La nueva película de Dune en 2021 ha sido para mí un regreso a un universo conocido y familiar que había vivido a través del juego, de la primera película y de la novela, sobre el que ya había razonado, especulado y soñado abundantemente. Lejos de estar saturado por esta larga relación con el mundo de Dune, la película de Denis Villeneuve me ha parecido entusiasmante, mucho más profunda y potente de todo lo anterior. ¿Por qué? Creo que, simplemente, esta película ha sido capaz de interceptar una serie de inquietudes y preocupaciones que estaba viviendo en los últimos tiempos, ligados al debate sobre el antropoceno, el cambio climático, y mi intriga sobre cómo los antropólogos (sí, mientras tanto me he vuelto un antropólogo) podemos contribuir a las luchas de sensibilización sobre la emergencia ambiental. En efecto, la nueva película tiene una sensibilidad antropológica muy interesante. Por ejemplo, la primera escena en atraparme empieza con la voz de una chica Fremen que describe la llegada de estos extranjeros a su planeta para saquearlo. Esta adopción del punto de vista de los nativos faltaba en toda mi experiencia anterior con Dune, pero está ahora más en sintonía con mi perspectiva intelectual. Igualmente, el acercamiento de Paul Atreides (interpretado por un excepcional Timothée Chalamet) a los Fremen se funda sobre una serie de curiosidades, aperturas dialógicas y experiencias de escucha típicas del etnógrafo en el campo. La nueva película, por lo tanto, supera ese componente de paternalismo mesianico que un poco caracterizaba sea la novela, sea la película de Lynch: ya no se trata de un hombre blanco que llega a salvar a un planeta, tenemos más bien a un jóven inquieto, curioso y preocupado que busca acercarse e integrarse a una cultura y a un ambiente que no conoce.
IV.
Sin embargo, creo que lo más potente de Dune en este momento, es otro aspecto: a través de esta película, tenemos la posibilidad de ver reflejado un concepto que interpela la realidad que vivimos cotidianamente: el antropoceno. En un ensayo de hace pocos años, La gran ceguera (2016), el escritor indio Amitav Ghosh sostiene que nuestra sociedad es incapaz de pensar el tema del cambio climático, relegándolo a la literatura de ciencia ficción. La dificultad de conceptualizar el impacto del ser humano sobre el ambiente es el resultado de los procesos de subjetivación neoliberal, que nos empujan a pensar al mundo de manera antropocéntrica, considerando a la naturaleza como un simple escenario de la acción humana, a nuestra disposición para nuestro progreso. El hecho de que la naturaleza se rebele y nos desborde es inimaginable, pues reta nuestras capacidades de dominio científico y tecnológico sobre el ambiente. Por eso, el capitalismo neoliberal nos empuja a pensar en el cambio climático como ciencia ficción.


¿Esto es un problema?
Por mi parte, creo que no, y que podemos apropiarnos de la ciencia-ficción para en realidad conseguir retar al capitalismo y a su pensamiento antropocéntrico. Dune lo consigue muy bien: nos ayuda a imaginar un mundo extremo, un planeta empobrecido y considerado sólo en función de su explotación y de la utilidad de sus recursos. Pero este mundo imaginado, no es en realidad imaginario: es el reflejo real, y no ficticio, de nuestro mundo actual. La explotación de Arrakis por los Harkonnen o por parte de los mismos Atreides no es en realidad muy diferente del extractivismo en Amazonía o en Oriente Medio. La guerra entre las dos casas rivales no se aleja de conflictos como la invasión de Iraq por Estados Unidos por su petróleo. Finalmente, los Fremen no son tan diferentes de los indígenas amazónicos que resisten a los ganaderos y taladores de árboles.
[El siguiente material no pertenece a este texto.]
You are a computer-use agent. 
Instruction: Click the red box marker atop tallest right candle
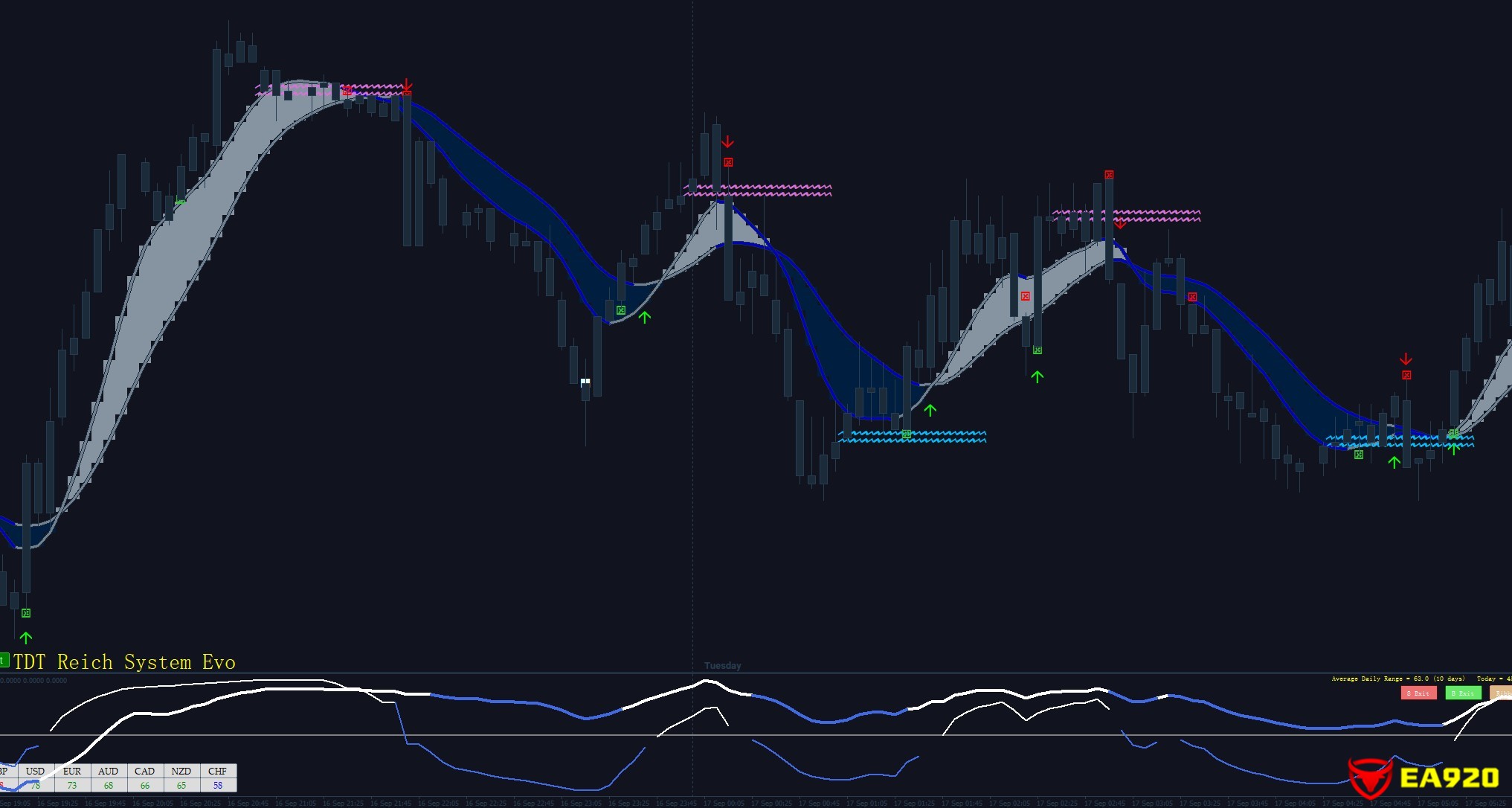1109,175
Igualmente, Dune nos ayuda a imaginar una alternativa: el universo utópico de los Fremen, esta población nativa que vive en sintonía con su planeta, que sabe interpretarlo y que logra una convivencia pacífica hasta con sus seres más peligrosos, aquí representados por la brutal fuerza de los gusanos. Una cultura nativa que vive en equilibrio ecológico con su entorno, pero que también tiene un sueño de futuro y que, a pesar de su insignificancia y de las impactantes asimetrías en las relaciones de fuerza, continúa luchando para lograrlo. Pero este pueblo, ¿qué tiene de diferente con los pueblos indígenas de la Amazonía o de los Andes, que sueñan un mundo de armonía ecológica? Muy poco, podríamos decir: los Fremen reflejan todas esas poblaciones indígenas marginalizadas y excluidas, a veces ridiculizadas como ingenuas y primitivas, pero que poseen una sabiduría, una esperanza y un sueño de futuro ecológico que hoy se vuelve más necesario que nunca.
Y, finalmente, está Paul Atreides. Un jóven aristócrata, entrenado, educado, en apariencia perfecto, destinado a ocupar un lugar importante en un mundo de poder. Pero esto no pasará: atravesado por las inquietudes, Paul renuncia a este destino, y se acerca al mundo Fremen, para volverse uno de ellos y empezar a soñar junto a ellos un mundo diferente. En este sentido, pienso que la figura de Paul tiene el potencial de reflejarnos: a todos los que empezamos a dudar en el status quo del capitalismo, a darnos cuenta de su potencial destructivo para el planeta y a poner en discusión sus bases, explorando posibles alternativas en diálogo con quienes ya las han formulado.
El mundo de Dune no es una simple historia de ciencia-ficción: es una historia que a través de la ciencia-ficción nos ayuda a imaginar y entender problemas actuales y acércanos. En este sentido, es una ciencia-ficción muy real y, en este momento, más necesaria que nunca.